§ **Selected extract**

....

During our orientation, we learned about safety, basic Mongolian, and even had an American talk to us about cultural differences. These are all topics that we’ll be discussing in greater detail, but it was nice to have some brief introductions. As our program director Ulzii Bagsch said today: “the whole semester will be your orientation”. This could not be more accurate.

Here are some things I learned about Mongolians today:

–       Giving/receiving things with your left hand is considered very impolite.

–       Mongolians are extremely superstitious, and also consult shamans before making important decisions. For example, they decide when to begin long journeys or have surgeries after consulting with their shamans. This is apparently so important that Mongolian shamans now give chants and advice via phone and Skype to Mongolians overseas.

–       Going off of the point above, Mongolians believe that Tuesdays are unlucky, so nothing big happens on this day (including haircuts).

–       Although hard liquor like vodka has only been in society for the past century, alcoholism is a big issue in society. The program leaders told us that in the cold months, the city has to pick up dead bodies of people who passed out in the streets and froze to death.

....

§ **Challenges**
**a)** Answer these about the Mongolia orientation passage:
(i) Who is named as the program director?
(ii) Which day of the week do Mongolians consider unlucky?
(iii) Using which hand to give or receive things is considered very impolite?
**b)** Write the next part of the Mongolia orientation passage, picking up after its last sentence.

....

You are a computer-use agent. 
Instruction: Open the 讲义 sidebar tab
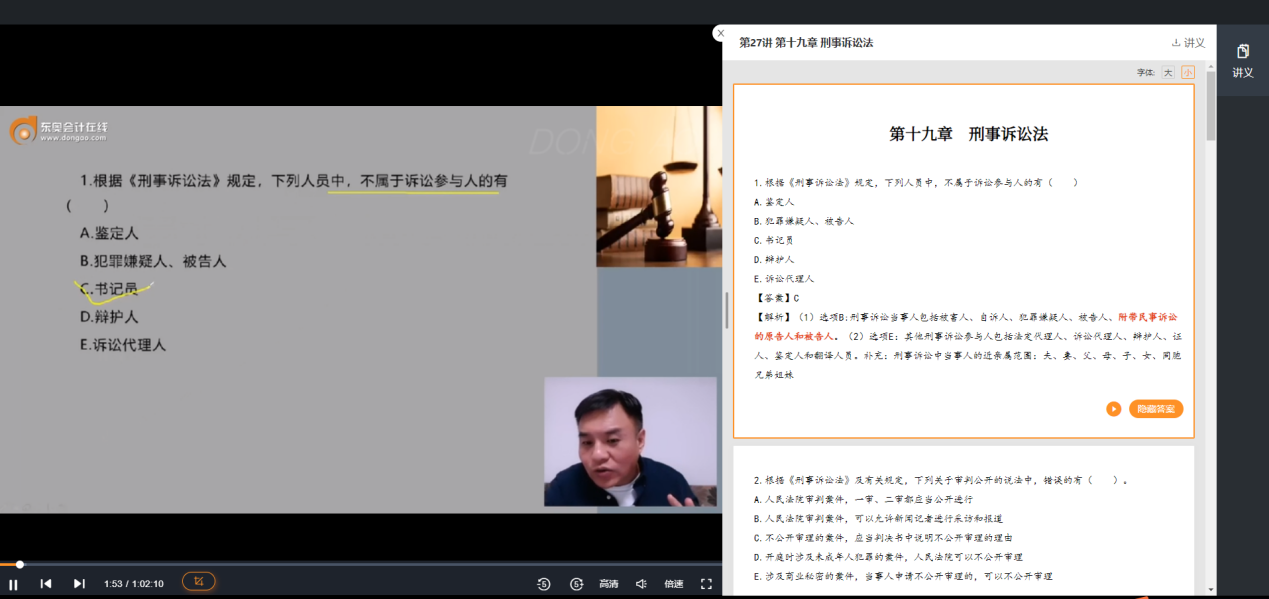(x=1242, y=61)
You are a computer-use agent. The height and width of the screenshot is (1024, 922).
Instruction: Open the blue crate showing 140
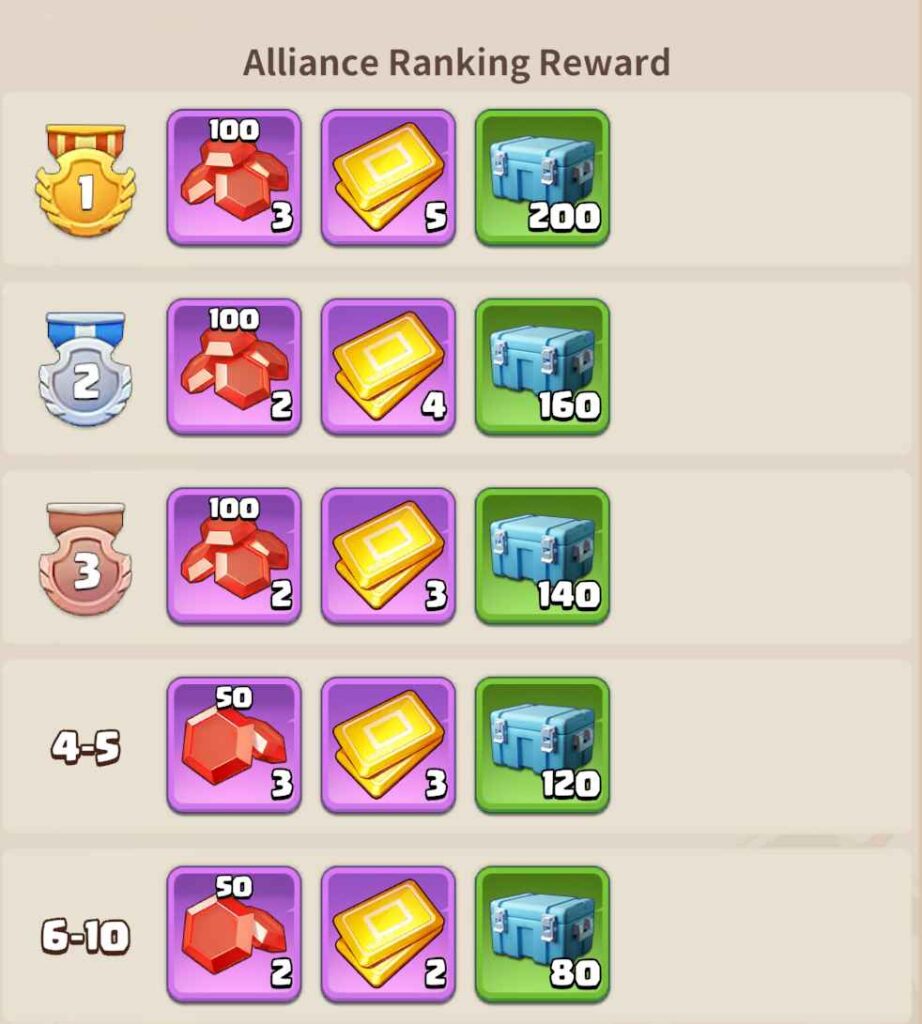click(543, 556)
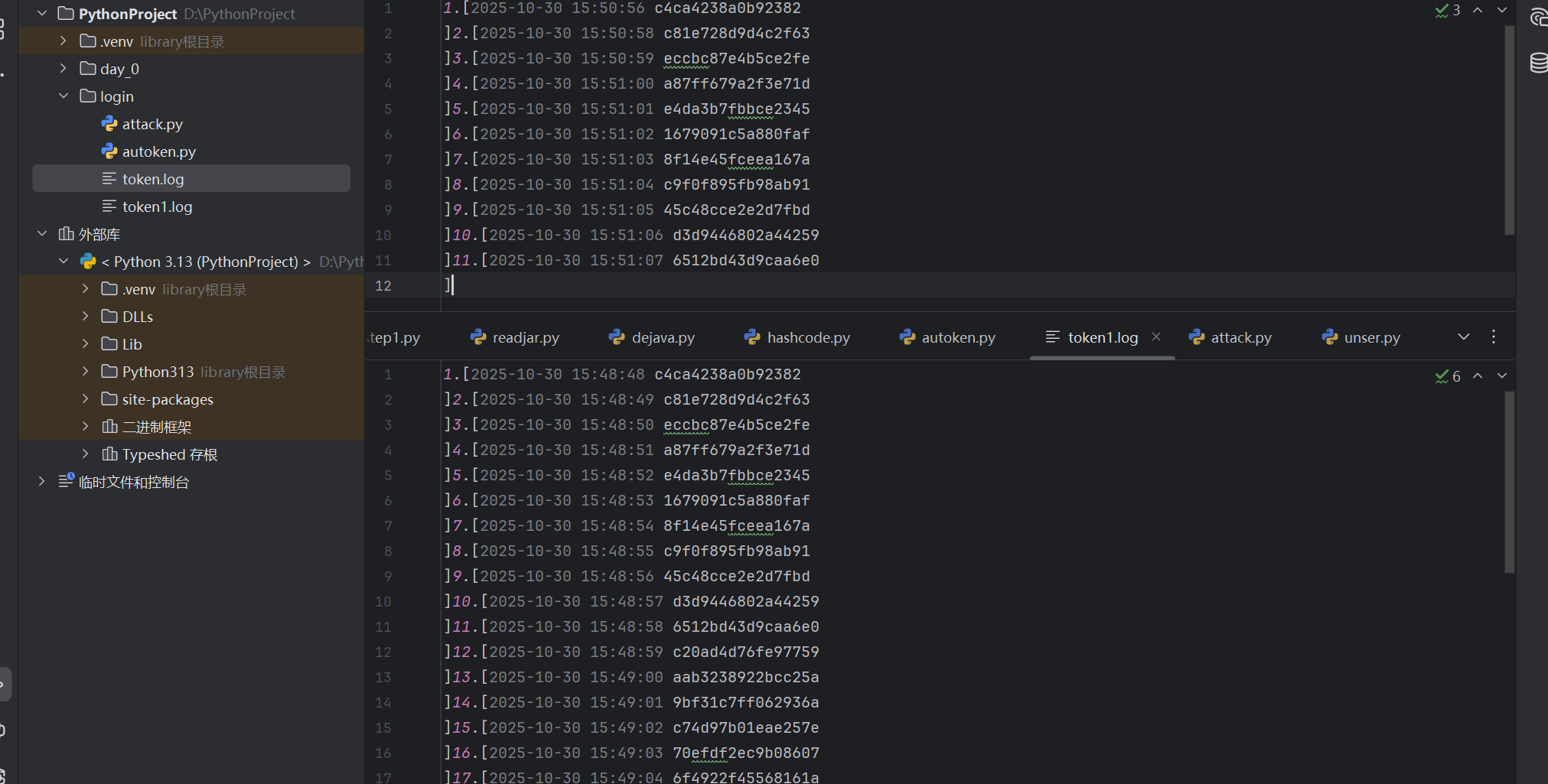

....

§ **Results by task**
**a)**
(i) Ulzii Bagsch
(ii) Tuesday
(iii) The left hand

**b)**
–       Mongolians apparently don’t help strangers because they believe that it’s none of their business. If you’re being harassed/abused/hurt in the streets, the likelihood that people will be indifferent to your situation is high.

–       Touching the heads of older people is considered extremely scandalous. Anything associated with heads is seen as almost sacred. For example, you can’t wear another person’s hat, because it touched their heads. Additionally, putting things like hats or even books (because they give knowledge to your head) on the floor is considered impolite.

–       Mongolia men hate it when Mongolian women date foreigners. The American told us that he has foreign friends who are married to Mongolians, but they have to pretend like they aren’t affiliated in public. This obviously means no PDA, but then also having to walk a few steps behind their wives in public. If they don’t do this: “the women will have their heads shaven, and the men will be beaten up by Mongolian men”.

Besides learning these small facts about Mongolian culture, we also had a session on Mongolian. All I can say is that it’s going to be much more challenging than Uganda. I’m finding it extremely difficult to keep up with learning meanings and pronunciations when I can barely read the words! Our teachers told us that Mongolian is related to Turkish, but to me it kind of sounds like a very rugged version of Korean.

The SIT building itself is very cozy and warm. It’s more of a house, with two floors, a kitchen, dining room, and small classrooms. It feels very welcoming, and the SIT staff is super friendly. There are 7 of them and 9 of us, so we’re basically equal in number!

Another cool thing about SIT Mongolia is that they have 2 cooks that prepare lunch for us! SIT Uganda definitely didn’t have that. So instead of always venturing outside for lunch, we have home-cooked meals that we eat together.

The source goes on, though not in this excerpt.